1. Sliding window method
Example: 209. Minimum length subarray (find the smallest array satisfying > = target)
Idea: use two pointers (similar to fast and slow pointers). If you are not satisfied, move the r pointer to the right until you are satisfied. If you are satisfied, move the l pointer to the left until you are not satisfied.
Method 1: single cycle, moving only one pointer at a time, meeting the requirement of moving left, not right.
This method takes less time than method 2, but the amount of code is more, because the first element needs to be processed separately (otherwise, if the first element has met the requirements, the first loop will move the left pointer to the right one bit, resulting in the left pointer to the right of the right pointer).
class Solution {
public:
int minSubArrayLen(int target, vector<int>& nums) {
int n=nums.size();
if(n==0)return 0;
int left=0,right=0,total=nums[0];
int min_len=INT_MAX;
if(total>=target)return 1;
while(right<n){
if(total<target && right<n-1){
right++;
total+=nums[right];
}
else if(total>=target){
total-=nums[left];
min_len=min_len<right-left+1?min_len:right-left+1;
left+=1;
}
else break;
}
return min_len==INT_MAX?0:min_len;
}
};Method 2: loop nesting. The outer loop is only responsible for moving the right pointer. After the right pointer is moved to meet the conditions, use the inner loop to move the left pointer until it is not met.
class Solution {
public:
int minSubArrayLen(int target, vector<int>& nums) {
int n=nums.size();
if(n==0)return 0;
int min_len=INT_MAX,left=0,right=0,total=0;
while(right<n){
total+=nums[right];
while(total>=target){
min_len=min(min_len,right-left+1);
total-=nums[left];
left++;
}
right++;
}
return min_len==INT_MAX?0:min_len;
}
};2. Double finger acupuncture
1. In the same direction
Example: 27. Remove elements( In situ Remove all elements equal to val in the array and return the new length of the array after removal.)
Idea: the fast pointer is responsible for traversal, and the slow pointer is responsible for storing new arrays.
class Solution {
public:
int removeElement(vector<int>& nums, int val) {
int black=0;
int i;
for(i=0;i<nums.size();i++){
if(nums[i]==val) black+=1;
else{
nums[i-black]=nums[i];
}
}
return i-black;
}
};2. Reverse
Example: 977. Square of ordered array (the integer array nums sorted in non decreasing order returns a new array composed of the square of each number.
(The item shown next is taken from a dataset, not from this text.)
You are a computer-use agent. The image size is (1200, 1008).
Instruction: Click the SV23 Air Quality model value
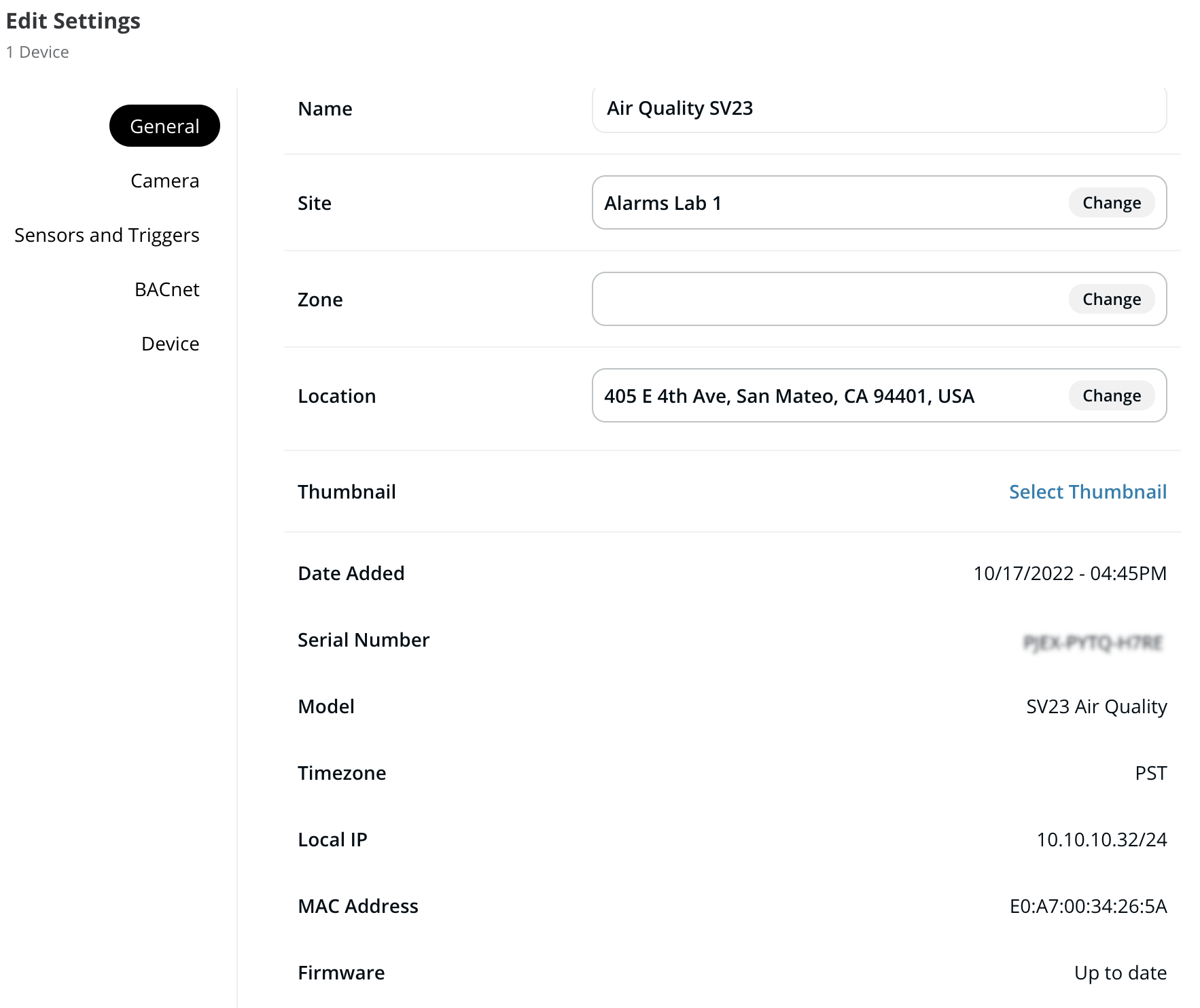pos(1096,706)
It is also required to be sorted in non decreasing order)
Idea: the left and right pointers are responsible for comparing the squares of the endpoints on both sides and constantly finding the largest square. The pointer can also move from the middle boundary to both sides, and is responsible for finding the minimum square, which will find the boundary point one step more.
Note: we should consider the case that the left (right) pointer moves to the bottom. For this problem, we should consider the case that there are only negative (positive) numbers.
class Solution {
public:
vector<int> sortedSquares(vector<int>& nums) {
int n=nums.size(),tem;
vector<int> result(n,0);
int left=0,right=n-1,site=n-1;
for(int i=0;i<n;i++){
nums[i]=nums[i]*nums[i];
}
while(left<=right){
if(nums[left]>nums[right]){
result[site--]=nums[left++];
}
else {
result[site--]=nums[right--];
}
}
return result;
}
};3. One knows two
If you want to operate two arrays together, you can think about whether you can have the operation result of one array and deduce the operation result of another array. If you can and don't bother, you can convert the problem of two arrays into the problem of one array.
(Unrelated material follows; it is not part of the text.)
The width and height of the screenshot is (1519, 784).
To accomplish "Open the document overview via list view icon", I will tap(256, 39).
for example 4. Find the median of two positive arrays
Using the idea of division, the focus is to find a division that makes:
- The left of the split line in num1 < the right of the split line in num2;
- The split line in num2 is left < the split line in num1 is right.
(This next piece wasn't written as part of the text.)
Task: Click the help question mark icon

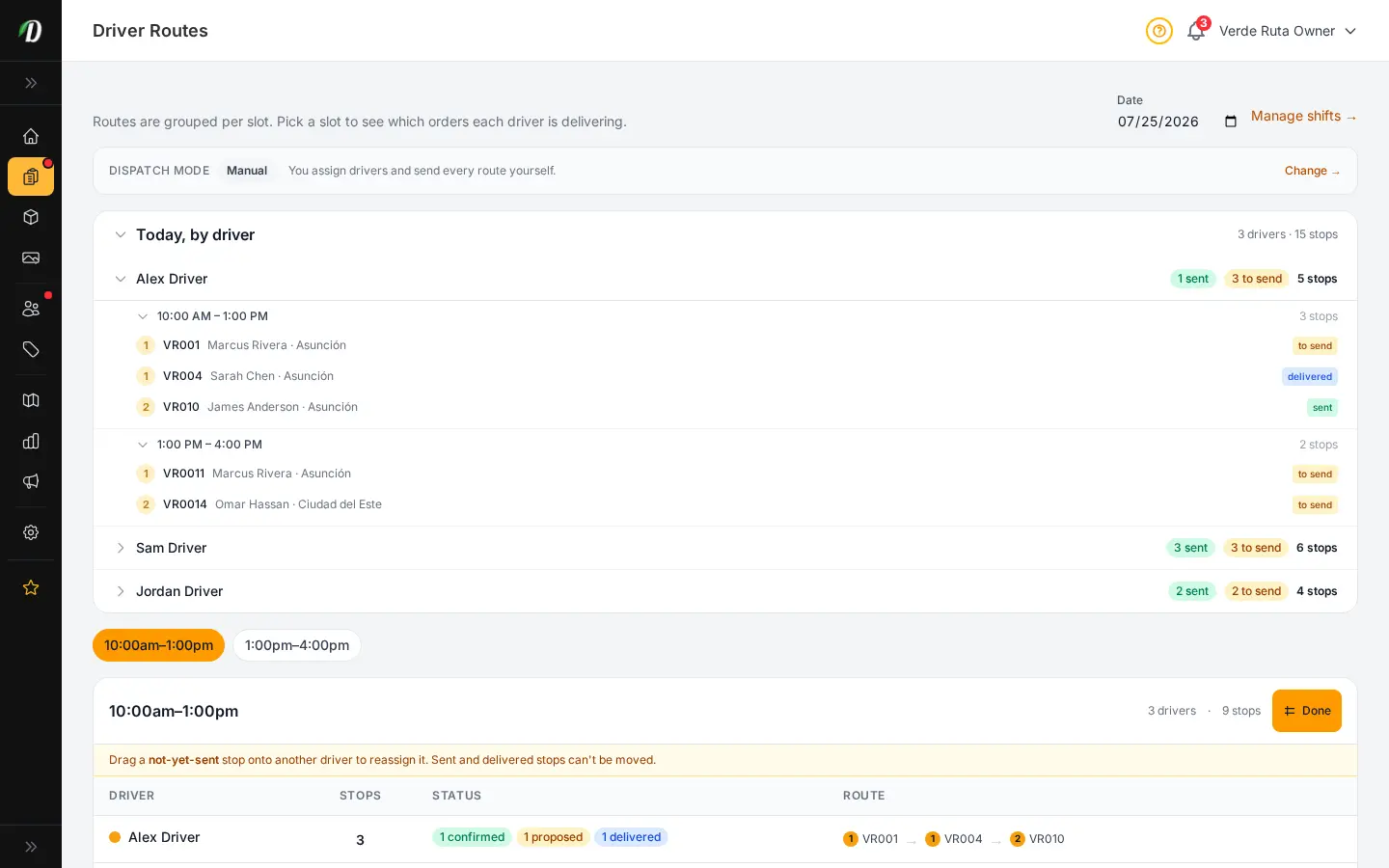Action: tap(1159, 31)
Since the lengths of the two arrays are known and the median is the first, we can know that as long as the position of the dividing line of one array is determined, the position of the dividing line of the other array can be calculated. Therefore, only consider moving the split line in an array, and determine whether the split line is left or right by binary search. The position of the split line in another array is calculated according to the position of the former.